In the ancient imagination, writing often seems aligned with something supra-personal — dharma, cosmic order, sacred tradition, collective memory. The poet is a seer, not a brand. The work is an offering, not a product. Immortality is not chased; it is a byproduct of depth.
In the modern world, the conditions of authorship change. Print, markets, publicity, and institutions create a literary economy. Name, fame, recognition, and money enter the field not as accidents but as structural realities. It would be unfair to claim that all modern writers are driven by these; many struggle fiercely against such pulls. But the gravitational field has shifted. Writing risks becoming performance, career, or identity construction.
The contrast, then, is not simply between “pure” ancient writers and “corrupt” modern ones. It is between two orientations of consciousness.
One writes as though the self were a channel — a place where language, myth, and truth pass through. The other writes as though the self were the center — expressing, asserting, distinguishing. Both produce great art. But they lead the writer inward along very different paths.
To study the great lineage — from Valmiki to Vyasa, from Kalidasa to Shakespeare, from epic poets to modern dramatists — is to gradually loosen the illusion that our own time, our own struggles, and our own ambitions are ultimate. We begin to see writing as a long civilizational conversation. Our ego becomes smaller; our responsibility becomes larger.
In that shrinking of ego and widening of vision lies a subtle freedom.
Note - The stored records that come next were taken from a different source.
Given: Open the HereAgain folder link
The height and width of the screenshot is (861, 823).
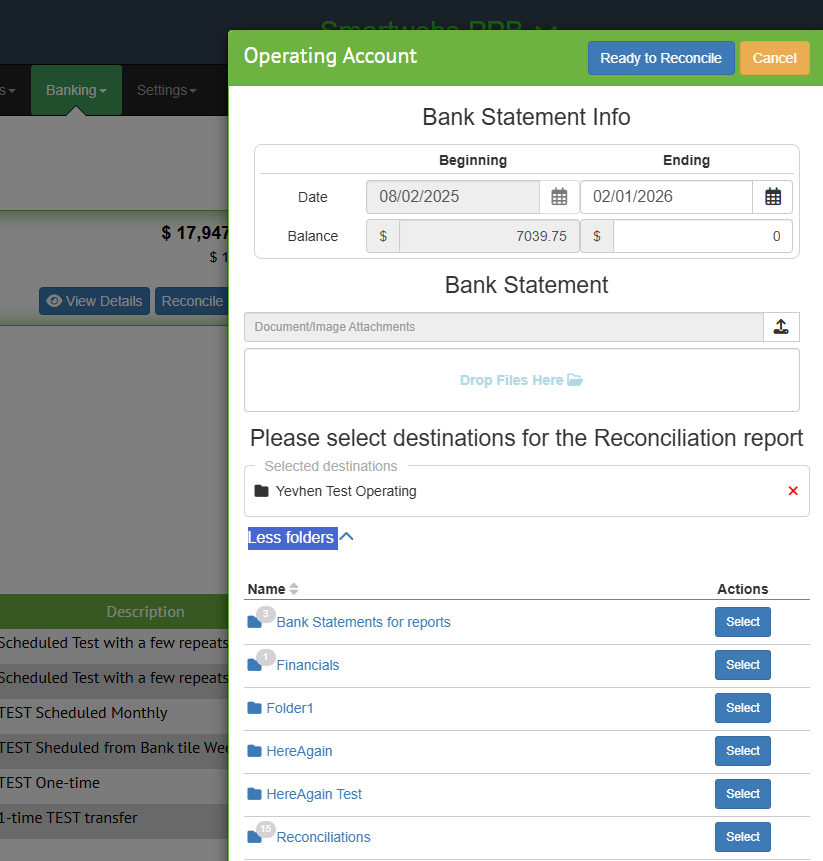Looking at the screenshot, I should (299, 751).
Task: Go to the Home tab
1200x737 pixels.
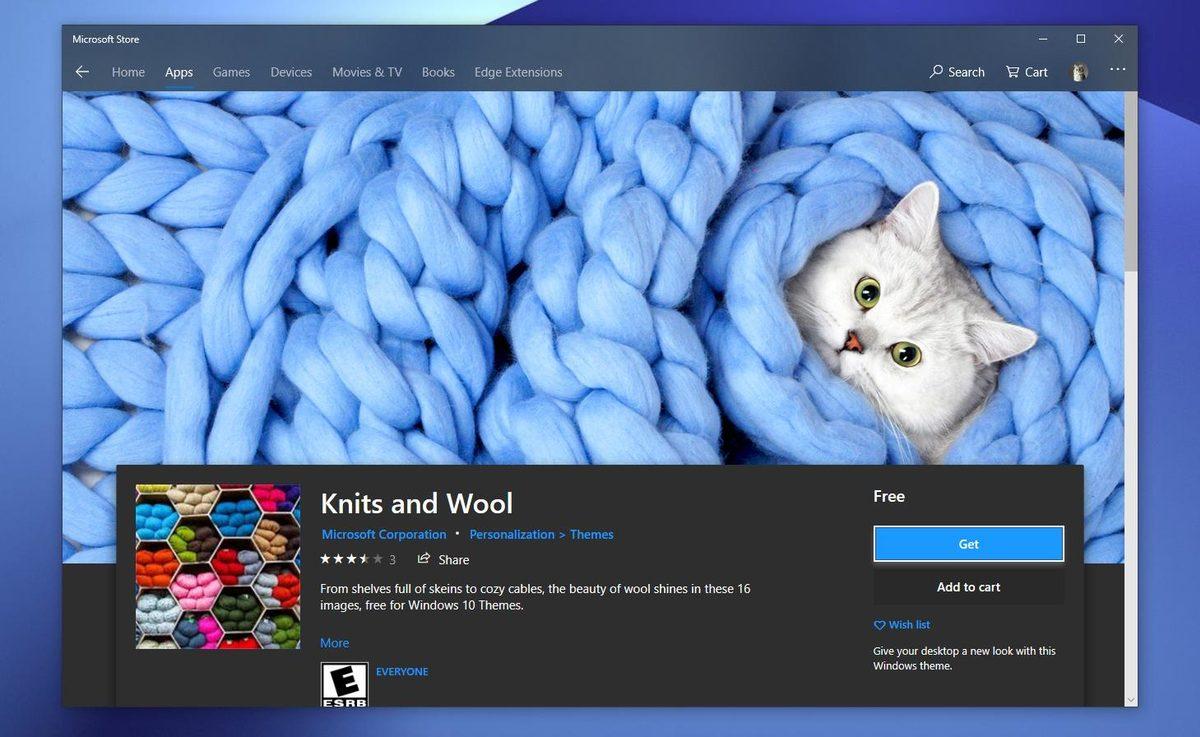Action: [128, 72]
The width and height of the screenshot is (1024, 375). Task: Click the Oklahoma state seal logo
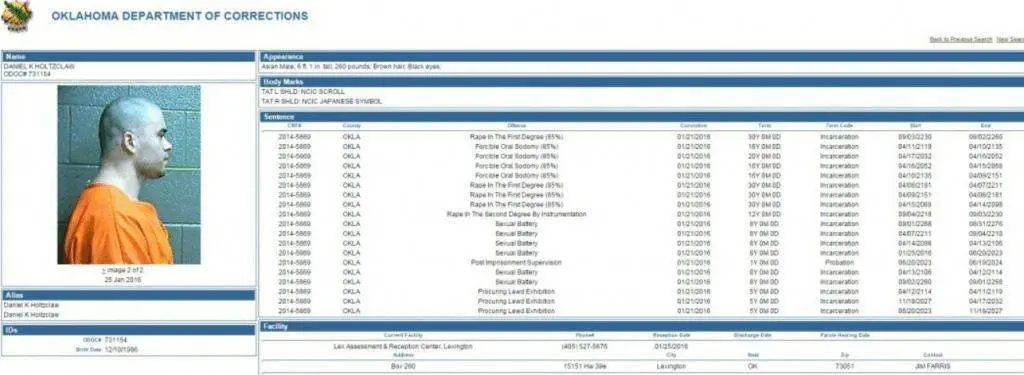tap(17, 16)
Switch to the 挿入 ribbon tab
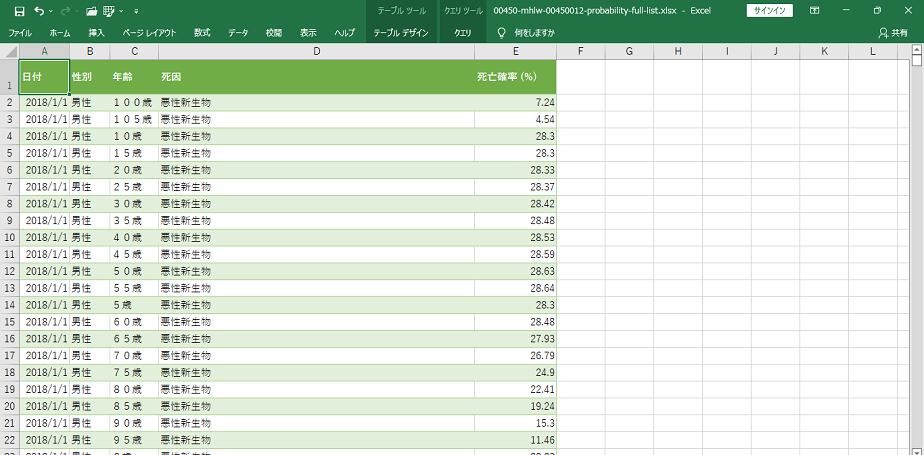The width and height of the screenshot is (924, 455). (96, 33)
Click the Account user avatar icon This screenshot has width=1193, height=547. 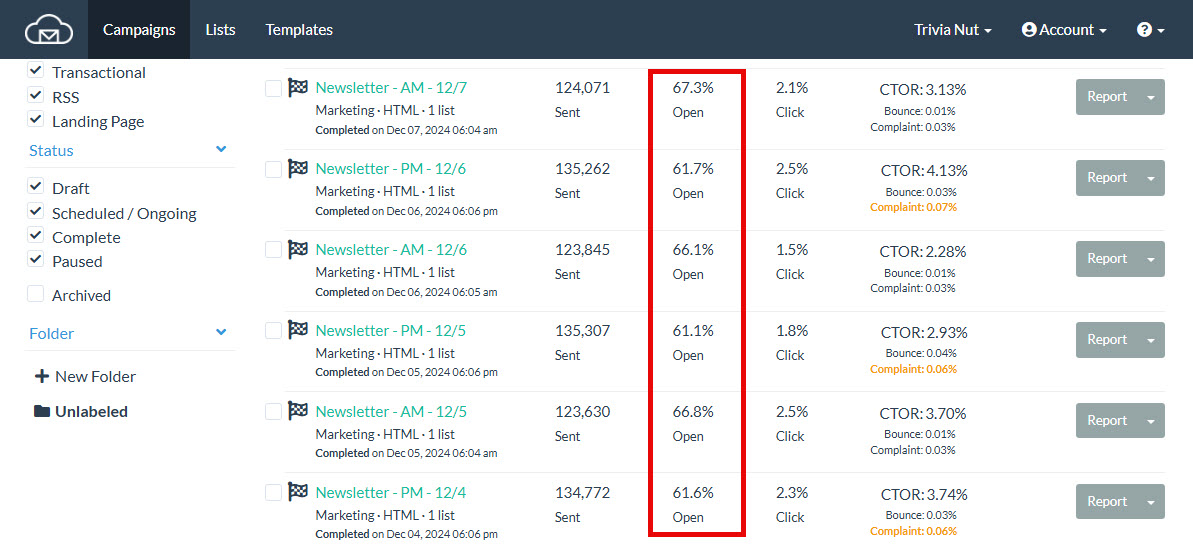pos(1029,30)
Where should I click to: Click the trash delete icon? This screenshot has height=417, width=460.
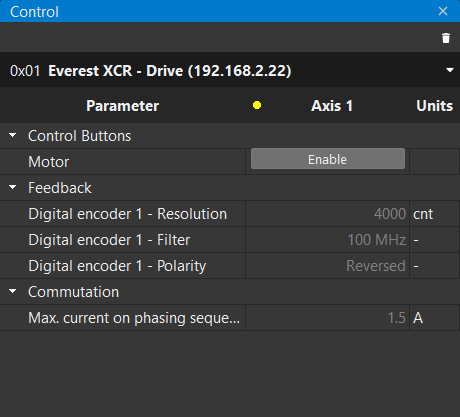pyautogui.click(x=446, y=38)
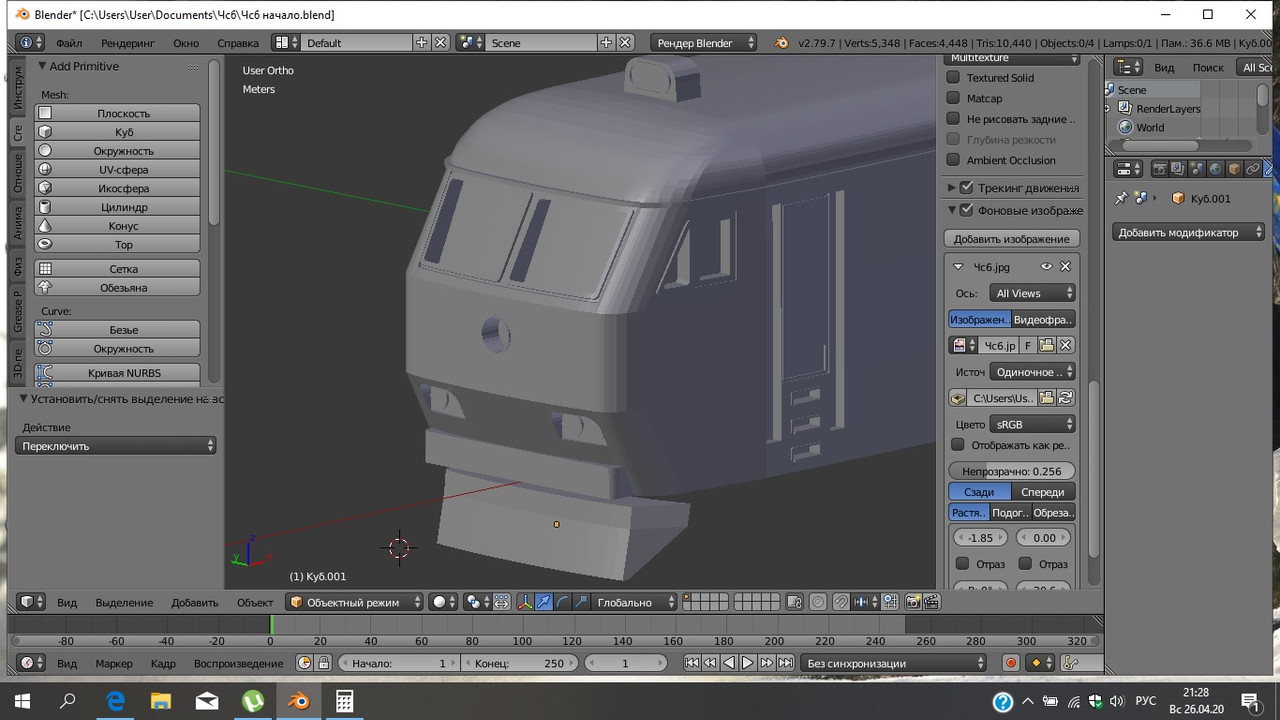The width and height of the screenshot is (1280, 720).
Task: Open the Объектный режим mode dropdown
Action: tap(356, 602)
The “system” — of status, comparison, anxiety, and self-importance — feeds on the belief that we are isolated individuals fighting for visibility. But when a writer places themselves in the company of centuries, something changes. One writes less to be seen, and more because something must be said. Less to accumulate, more to serve meaning itself.
This may be the quiet way out: not rebellion, not withdrawal, but alignment with a deeper current of human expression. To write as part of a lineage rather than as a competitor in a marketplace. To let the work matter more than the name attached to it.
In such writing, fame may come or not. Money may come or not. But the act itself becomes an inner discipline — a movement toward clarity, depth, and participation in something larger than the restless modern self.
And perhaps that is the oldest purpose of literature: not to decorate life, but to help the human mind remember its true scale.